══ ESTRATTO DEL DOCUMENTO

Sentenza 21 maggio 2014, n.11226

La dichiarazione di nullità del matrimonio per esclusione da
parte di uno solo dei coniugi del bonum prolis non preclude la
delibazione della sentenza ecclesiastica, quando di quella esclusione
fosse a conoscenza l'altro coniuge o quando vi siano stati chiari
elementi rivelatori di tale atteggiamento psichico conoscibili con
l'uso della normale diligenza.

Sentenza 18 dicembre 2013, n.28220

La declaratoria di esecutività della sentenza del tribunale
ecclesiastico che abbia pronunciato la nullità del matrimonio
concordatario per esclusione, da parte di uno soltanto dei coniugi, di
uno dei bona matrimonii e cioè per divergenza unilaterale tra
volontà e dichiarazione, postula che tale divergenza sia stata
manifestata all'altro coniuge, ovvero che sia stata da questo
effettivamente conosciuta, ovvero che non gli sia stata nota soltanto
a causa della sua negligenza, atteso che ove le suindicate situazioni
non ricorrano la delibazione trova ostacolo nella contrarietà
con l'ordine pubblico italiano, nel cui ambito va ricompreso il
principio fondamentale di tutela della buona fede e
dell'affidamento incolpevole. Pertanto, nel caso in cui venga
accertato che uno dei due nubendi abbia più volte manifestato
di non credere nel matrimonio e che tale riserva mentale fosse nota
all’altra parte già prima del matrimonio, la pronuncia
ecclesiastica oggetto di delibazione non può ritenersi
contraria all'ordine pubblico.

Sentenza 22 agosto 2011, n.17465

La sentenza ecclesiastica che abbia pronunciato la nullità del
matrimonio per esclusione, da parte di uno dei coniugi, dei bona
matrimonii è delibabile purchè tale divergenza tra volontà e
dichiarazione sia stata manifestata all’altro coniuge o da questo
conosciuta o comunque conoscibile con ordinaria diligenza. Nel caso di
specie, il fidanzamento interrotto da una relazione con altra donna, i
tratti caratteriali del coniuge sensibile al fascino di altre donne e
alieno da legami stabili e duraturi, l’induzione al matrimonio per
intervenuta gravidanza e la convinzione, espressa in varie sedi, che
vi sarebbe stata comunque la possibilità di divorzio, sono apparsi
elementi idonei a ritere insussistente la violazione del principio
dell’affidamento incolpevole.

════

#### IL TUO OBIETTIVO
Nelle massime sulla delibazione delle sentenze ecclesiastiche, riporta il passo tra "Sentenza 21 maggio" e "della normale diligenza.", inclusi, modificandolo così: al posto di "coniugi" metti "sposi".

══ DATI GREZZI

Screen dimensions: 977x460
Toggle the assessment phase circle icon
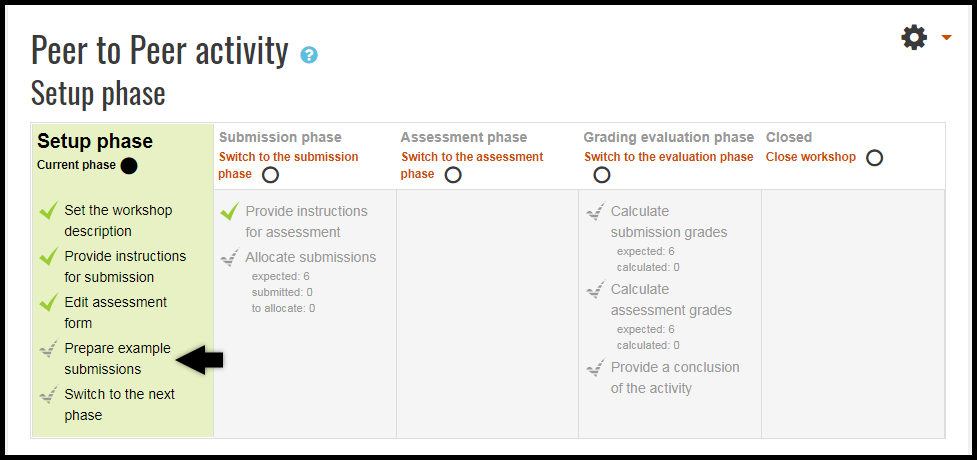point(453,175)
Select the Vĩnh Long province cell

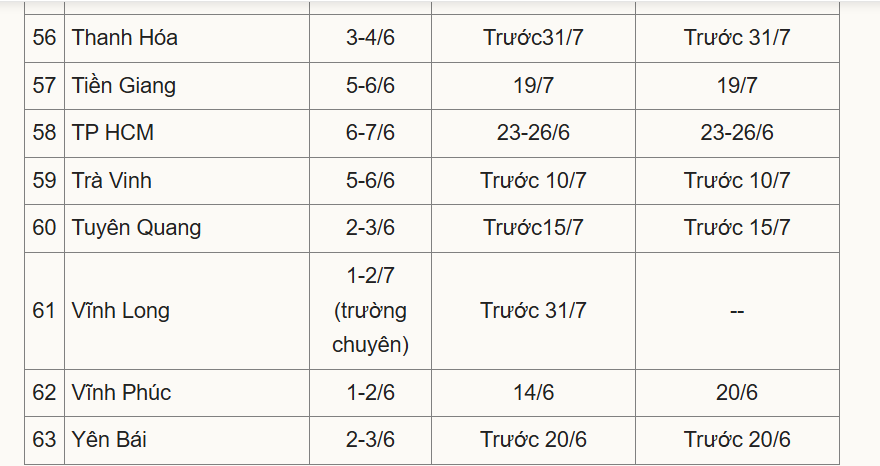[x=121, y=310]
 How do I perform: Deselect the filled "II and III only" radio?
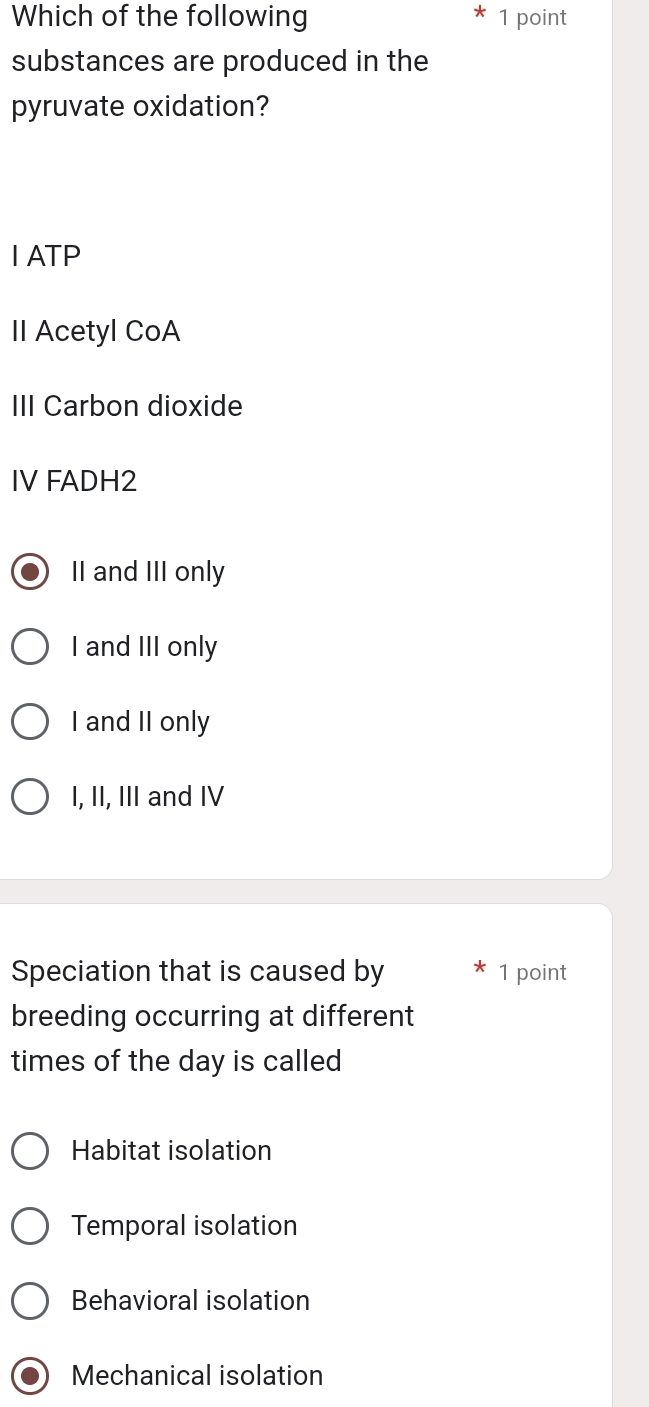coord(30,571)
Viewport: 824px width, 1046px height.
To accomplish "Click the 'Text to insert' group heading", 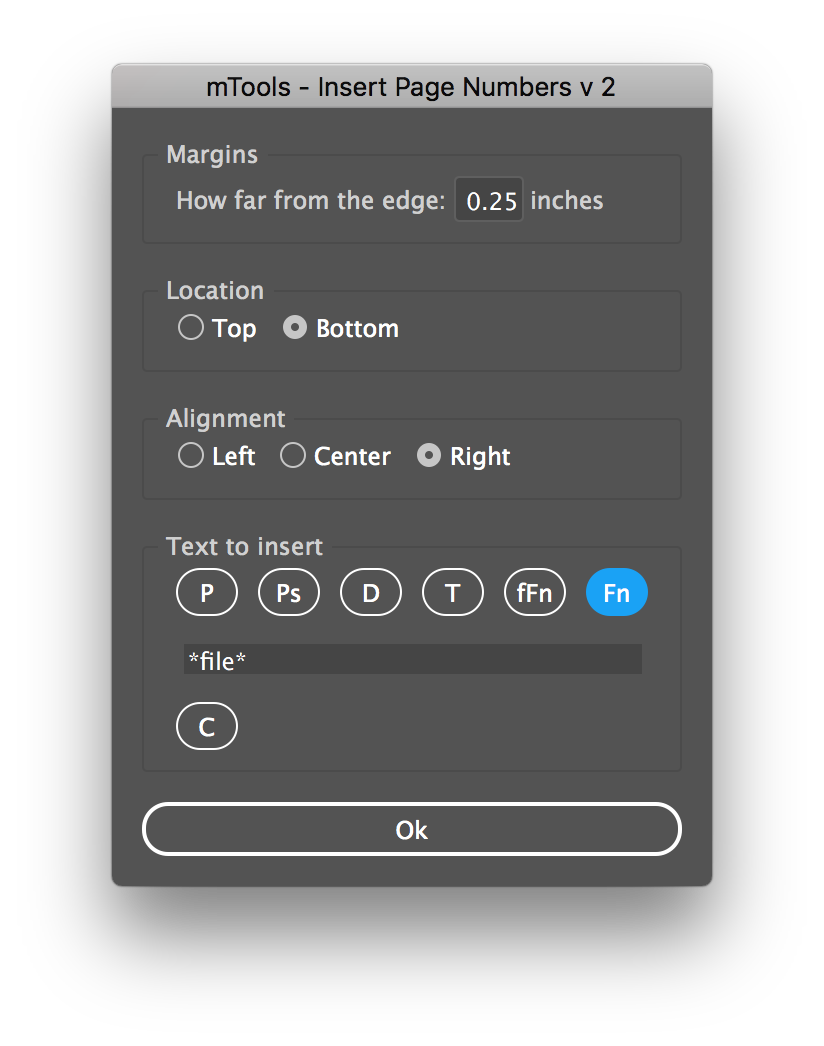I will tap(245, 547).
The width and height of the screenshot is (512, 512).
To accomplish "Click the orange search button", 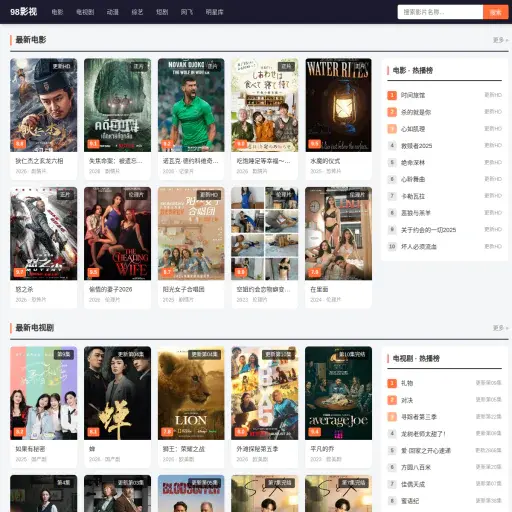I will 496,12.
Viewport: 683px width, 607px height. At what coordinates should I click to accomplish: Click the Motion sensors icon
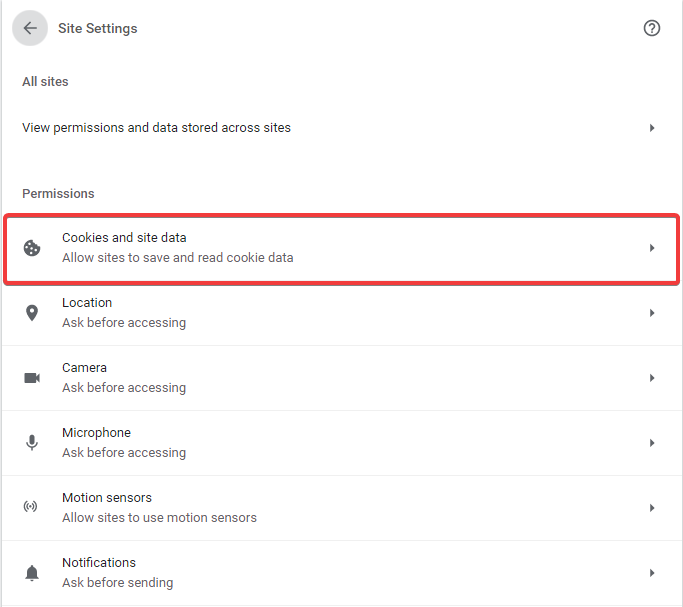(32, 508)
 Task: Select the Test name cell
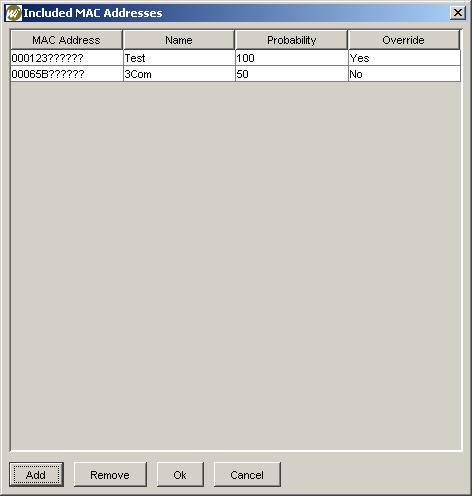coord(179,58)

════

#### SOLUZIONE ESERCIZIO
Sentenza 21 maggio 2014, n.11226

La dichiarazione di nullità del matrimonio per esclusione da
parte di uno solo dei sposi del bonum prolis non preclude la
delibazione della sentenza ecclesiastica, quando di quella esclusione
fosse a conoscenza l'altro coniuge o quando vi siano stati chiari
elementi rivelatori di tale atteggiamento psichico conoscibili con
l'uso della normale diligenza.